Cui fa eco il collega Lorenzo Frediani (Nicola): “La cosa particolare è stata costruire i rapporti dei personaggi anche durante la preparazione: anche per esigenze sanitarie, siamo stati coinquilini qualche settimana prima del film, costruendo il film in casa e girando scene con il cellulare di Roan, e poi l’abbiamo rigirato sul set; i nostri rapporti sono così scivolati organicamente sulla scena”.
Un’armonia confermata anche da Dario Aita (Paolo): “Il piano sequenza – spesso scelto da Roan Johnson, ndr – è una dichiarazione d’amore del regista verso gli attori: per noi, tutti di formazione teatrale, è stato un incontro importante tra cinema e teatro. Nonostante il girare in poco tempo, abbiamo sempre avuto molta serenità di confronto”.
Martina Sammarco, infine, è Sabra, il profilo più enigmatico della casa, sintesi di contrasto, non a caso la proprietaria del serpente che viveva in una teca quando, all’inizio del film, striscia e si nasconde, s’intrufola, non si sa esattamente dove, proprio come un virus latente ma presente: “Forse il mio personaggio è il più sano del gruppo, o forse no? È stata la domanda fondamentale per la mia preparazione e ho capito che ‘stare nel mezzo’ fosse molto più interessante per me. Roan mi ha suggerito di pensarmi come una divinità: quando ho capito il suggerimento mi ha molto aiutata, così come la mia passione per le divinità greche, che stanno nel pantheon e osservano, altrettanto si divertono, così ho capito cosa lui intendesse nell’indicarmi di essere empatica ma distante; ho capito anche come la divinità non decida per l’uomo, ma apra delle porte, e in questa misura io sono stata specchio per gli altri inquilini e l’ambiguità m’è stata necessaria per avere uno sguardo distante che facesse domandare: ‘chissà cosa faranno?’. Il mio personaggio si mostra in una chiave magica, come un alieno ospitato nella casa”.

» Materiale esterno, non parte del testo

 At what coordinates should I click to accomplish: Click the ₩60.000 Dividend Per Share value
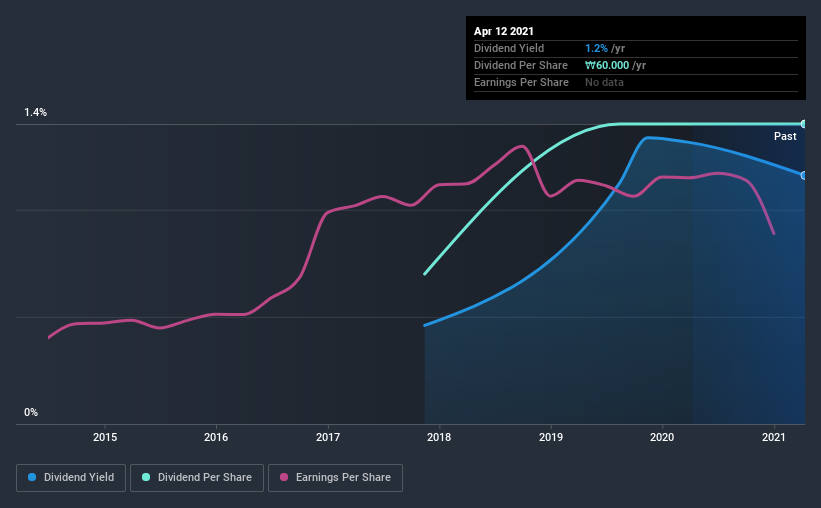coord(607,65)
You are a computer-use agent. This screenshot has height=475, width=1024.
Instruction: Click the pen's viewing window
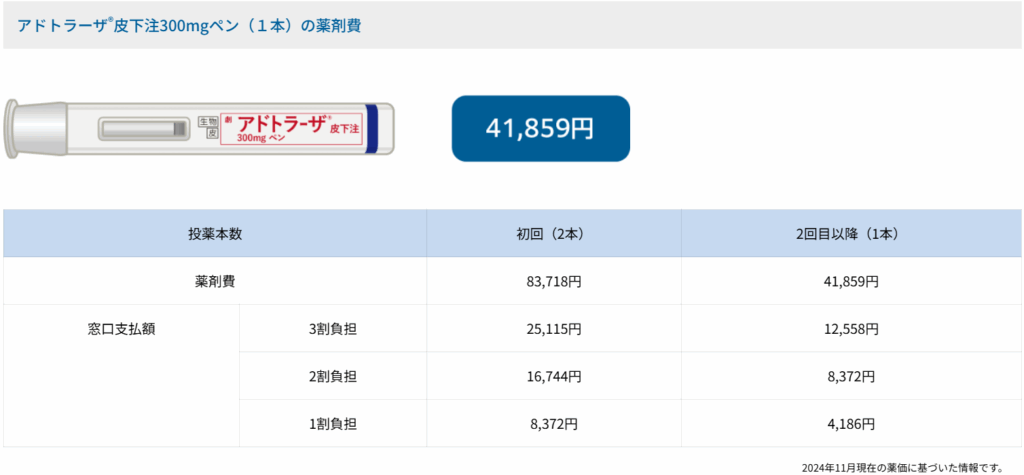click(144, 129)
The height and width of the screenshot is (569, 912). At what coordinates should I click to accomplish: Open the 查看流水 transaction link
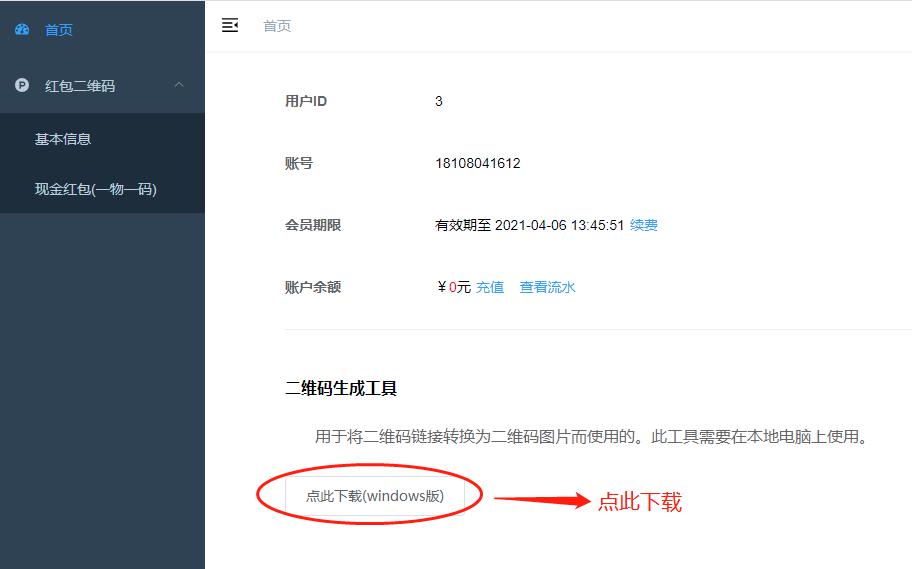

Il film esce in 150 copie, copre sia circuiti commerciali sia sale cittadine, per un posizionamento il più largo possibile: “Credo sia importante fare film che fissino dubbi e incertezze: mi piacerebbe che fra 10 anni, rivedendolo, si potesse tornare a porsi delle domande e a riflettere”, chiosa Nicola Serra di Palomar.